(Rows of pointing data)
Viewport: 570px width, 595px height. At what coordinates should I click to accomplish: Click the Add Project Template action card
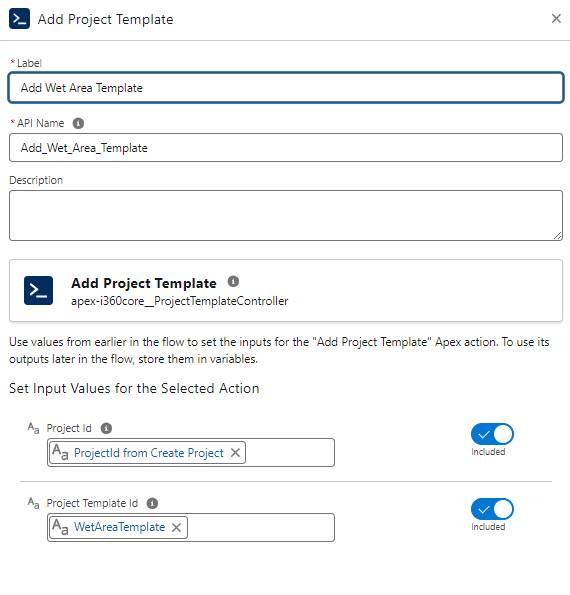286,291

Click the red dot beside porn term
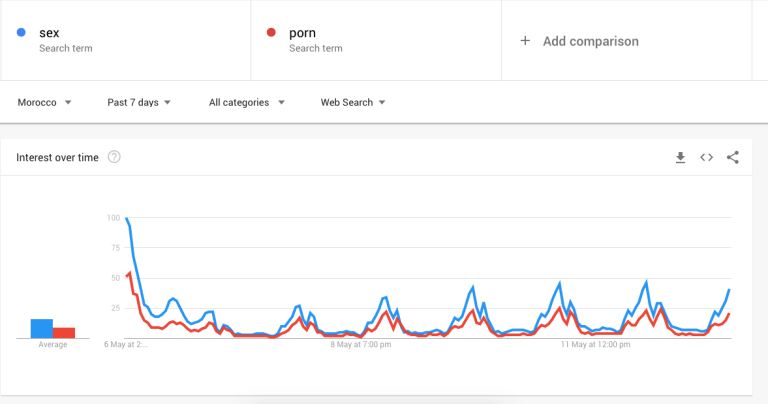tap(271, 32)
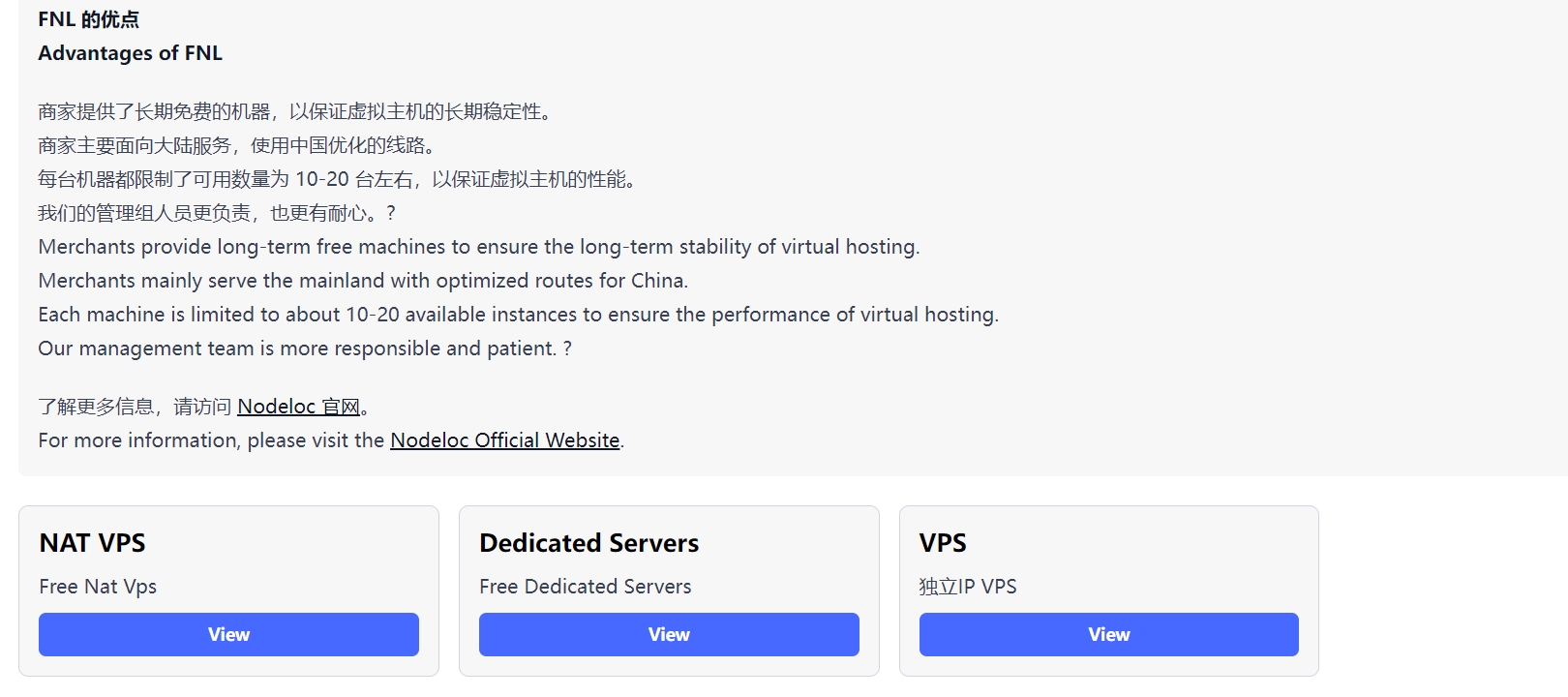This screenshot has height=697, width=1568.
Task: Follow the Nodeloc Official Website link
Action: [x=504, y=440]
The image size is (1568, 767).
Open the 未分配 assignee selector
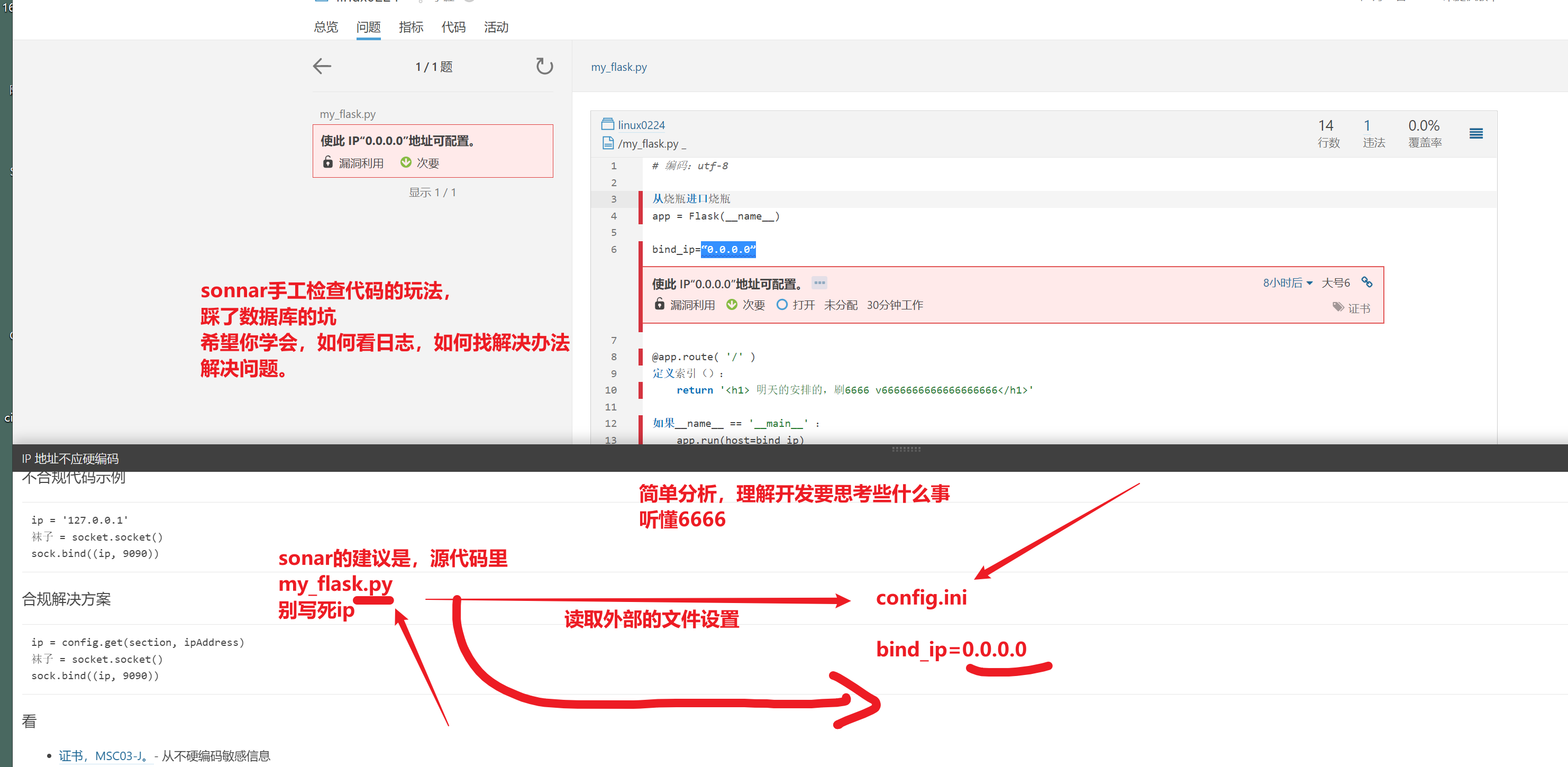click(x=840, y=304)
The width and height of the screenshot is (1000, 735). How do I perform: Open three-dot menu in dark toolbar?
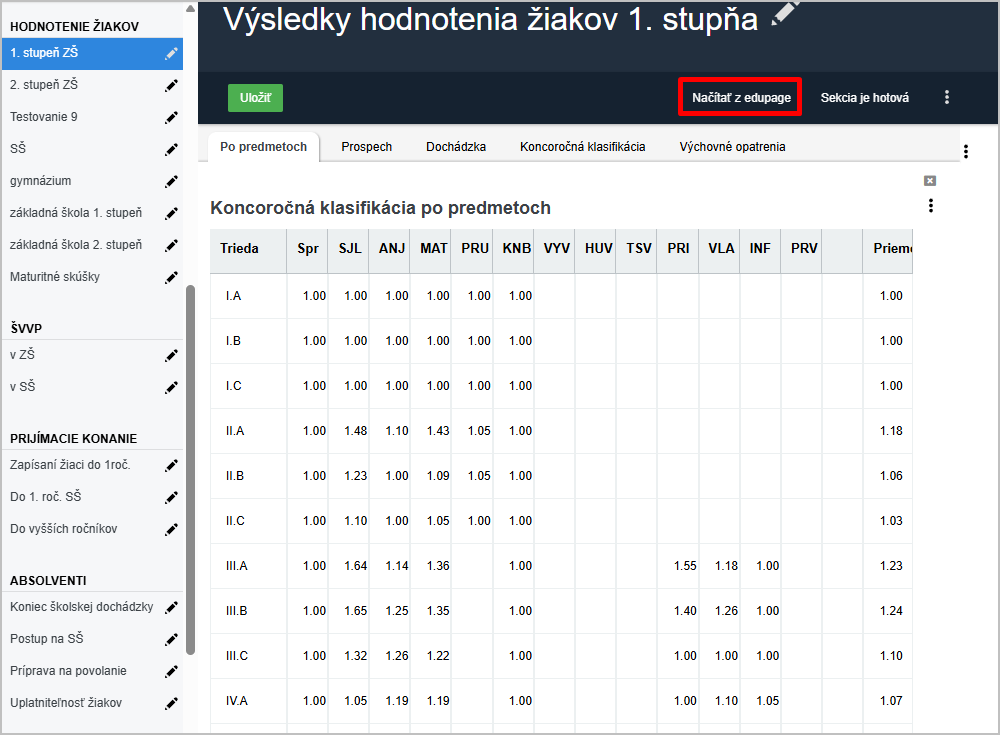point(947,98)
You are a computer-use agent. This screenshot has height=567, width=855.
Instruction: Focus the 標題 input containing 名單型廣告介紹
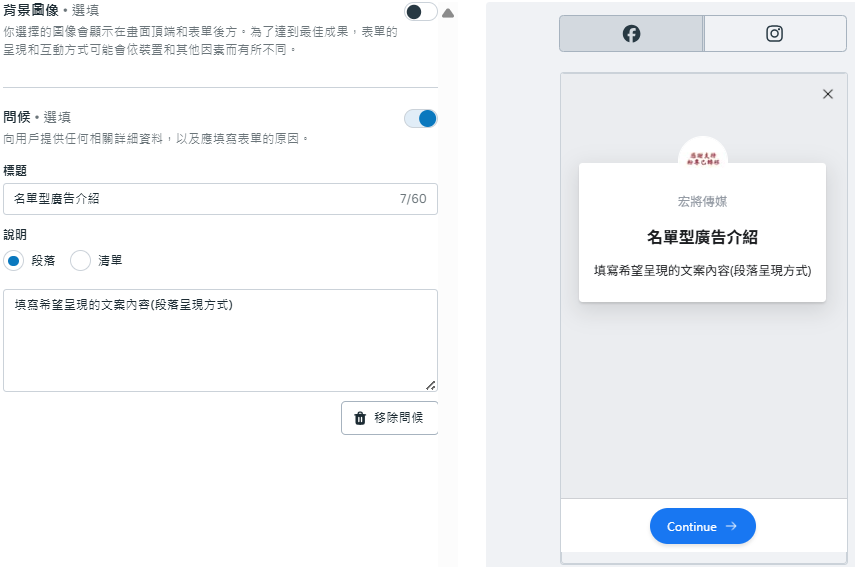200,199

**EXERCISE REQUIREMENTS**. Rewrite the listing above with "action card" replaced by "action tile" and everything else left unchanged. Leave the pictures out of your answer.

**RESPONSE TO THE EXERCISE**.
Viewport: 570px width, 595px height. At what coordinates should I click to accomplish: Click the Add Project Template action tile
286,291

Click the red dot beside porn term
tap(271, 32)
This screenshot has height=697, width=1568.
Task: Follow the Nodeloc Official Website link
Action: [x=504, y=440]
The image size is (1568, 767).
Open the 未分配 assignee selector
click(x=840, y=304)
The width and height of the screenshot is (1000, 735). How do I perform: Open three-dot menu in dark toolbar?
point(947,98)
You are a computer-use agent. This screenshot has height=567, width=855.
Instruction: Focus the 標題 input containing 名單型廣告介紹
200,199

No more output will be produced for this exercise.